We are also going for the healthiest approach here, not just focusing on looks. This means that your workouts should be measured by how you are feeling within yourself both immediately afterwards, you should feel tired but not in pain, and how you feel for the rest of the day. One good metric to use is asking the question: “Are tasks that used to be hard becoming easier?”

Finally, ask yourself why you feel the need to get started training; if that is only for looks, then you will be leaving most of your potential on the table. A better outlook is to focus on performance and the process of actually going to the gym when you are supposed to as your goal, and take the improved looks as a welcome by-product. This will make it much more enjoyable to train and means that you are more likely to stick to it long term, as your measurement of success is doing a task that fulfils you rather than obsessing over what is in the mirror.


In conclusion, there are many good reasons to begin with training, and the goal is to never stop (by all means though, breaks of a week or two when needed are encouraged).

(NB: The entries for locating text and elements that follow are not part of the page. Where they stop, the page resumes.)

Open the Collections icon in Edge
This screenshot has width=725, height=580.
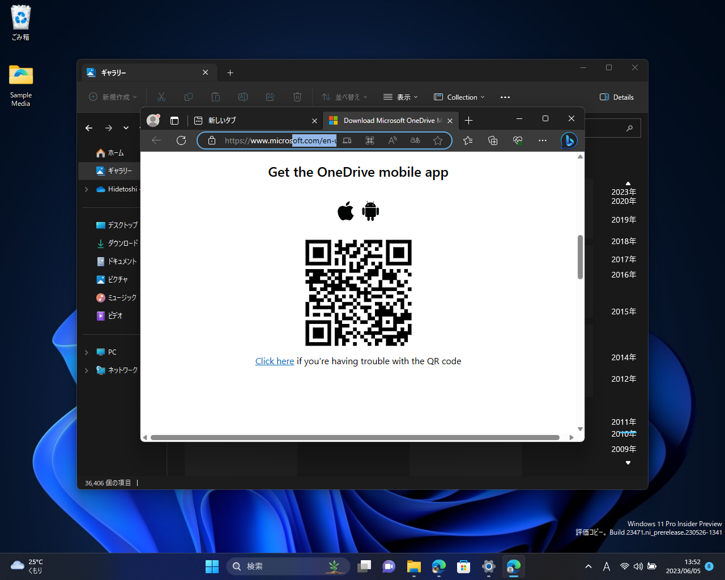tap(492, 140)
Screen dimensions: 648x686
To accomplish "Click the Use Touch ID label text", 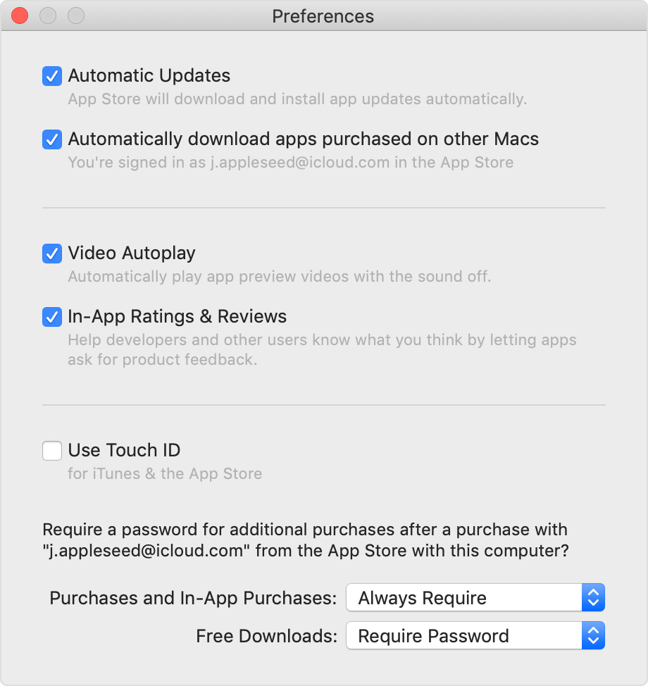I will pyautogui.click(x=124, y=451).
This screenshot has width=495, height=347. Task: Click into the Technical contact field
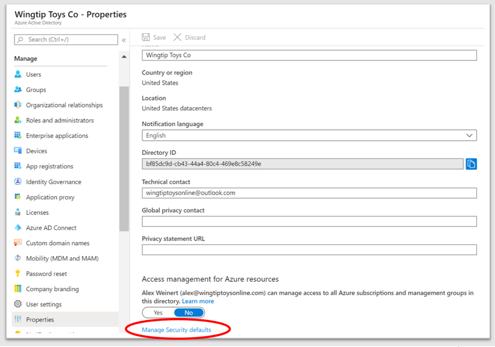(x=309, y=192)
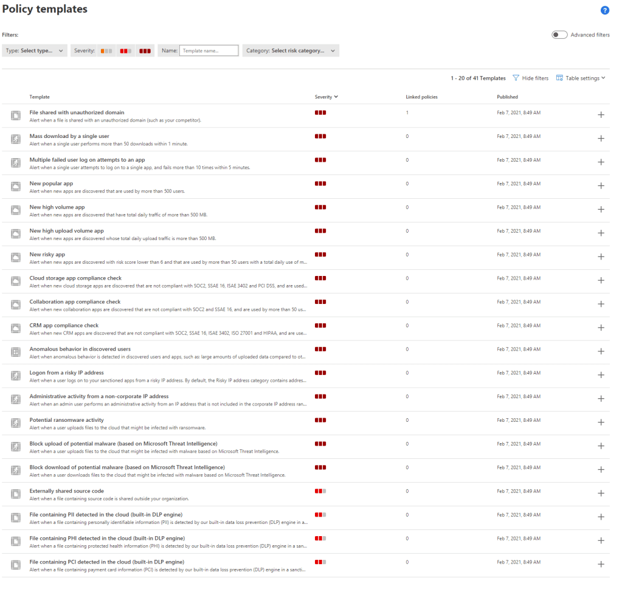Expand the Category risk category dropdown

pyautogui.click(x=291, y=51)
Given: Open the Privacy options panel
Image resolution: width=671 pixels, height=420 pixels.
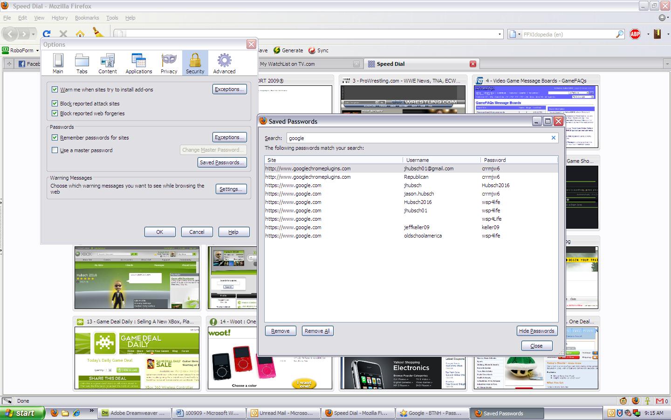Looking at the screenshot, I should (x=169, y=63).
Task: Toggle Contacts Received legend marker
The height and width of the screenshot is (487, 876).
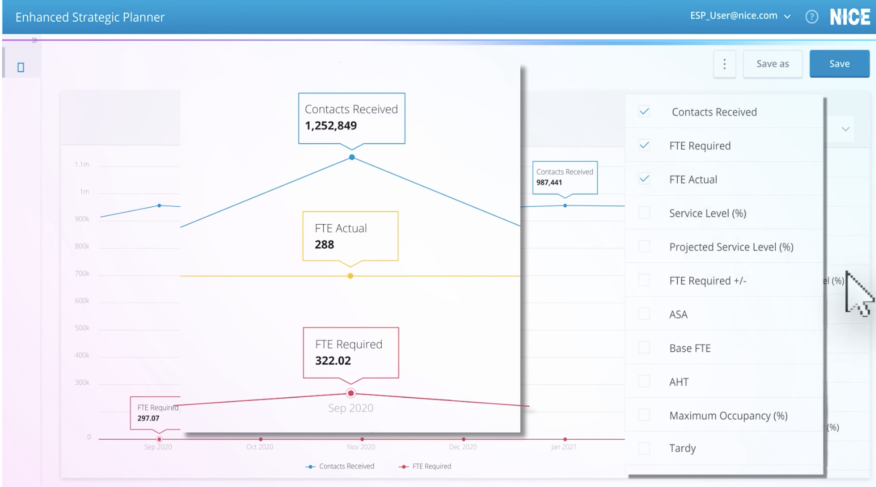Action: tap(311, 466)
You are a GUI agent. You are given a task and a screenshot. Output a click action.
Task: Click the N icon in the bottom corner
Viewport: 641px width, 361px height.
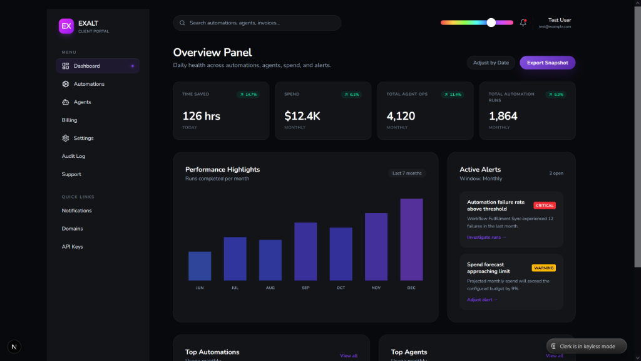click(14, 346)
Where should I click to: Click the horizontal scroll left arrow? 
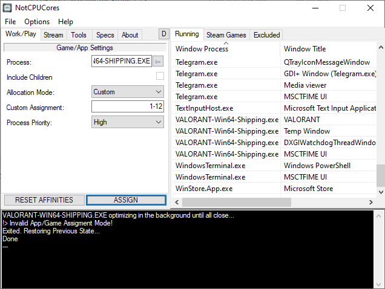pos(177,203)
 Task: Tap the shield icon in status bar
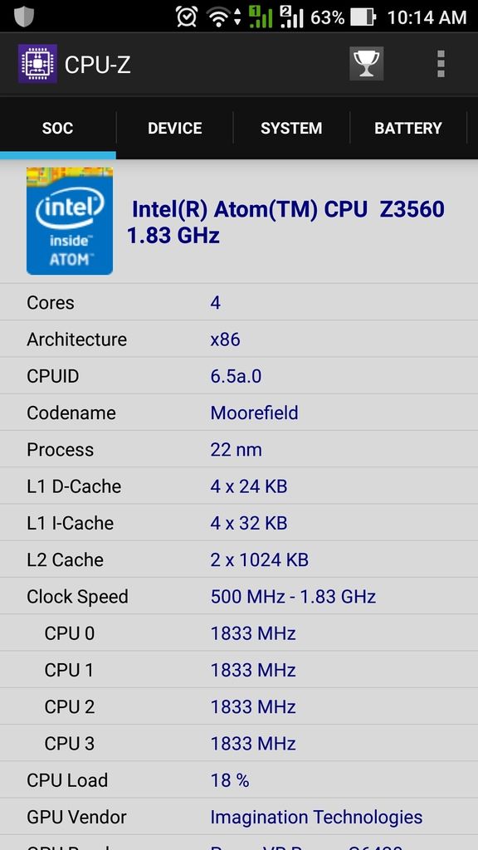(x=23, y=17)
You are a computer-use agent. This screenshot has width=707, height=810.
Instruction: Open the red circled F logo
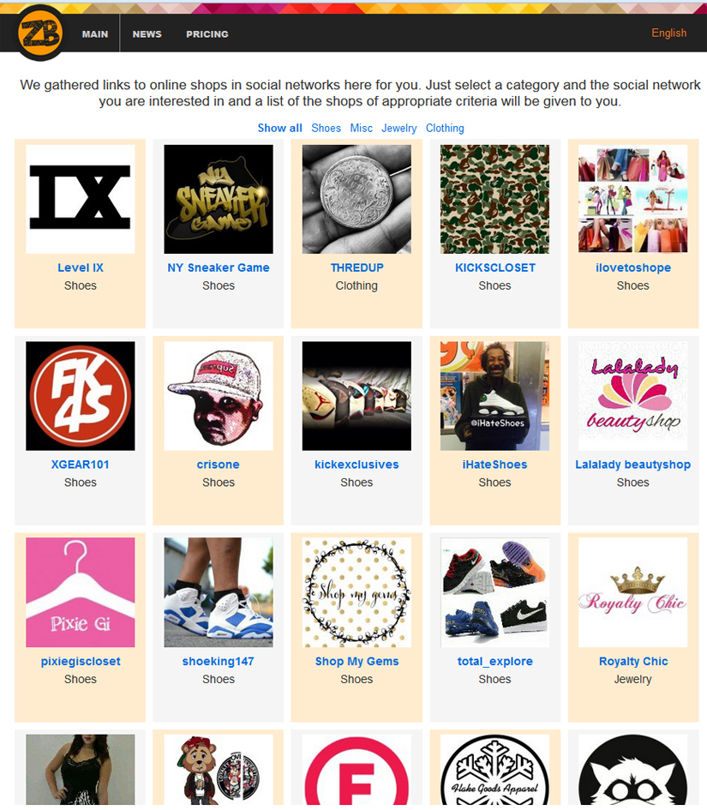(x=356, y=770)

Training will improve your mental and physical capabilities, which should be your main reason to begin. Don’t underestimate the seriousness of this.

The mistake is thinking that a sedentary lifestyle is the baseline and that training will make you superhuman. In fact, throughout history people have been physically active in a big way, meaning that if you’re untrained you’ll first be reaching for the historical baseline of human capability, then you can choose weather you want to become more than that. Succinctly, a sedentary lifestyle will actually increase your mortality the longer it is allowed to continue.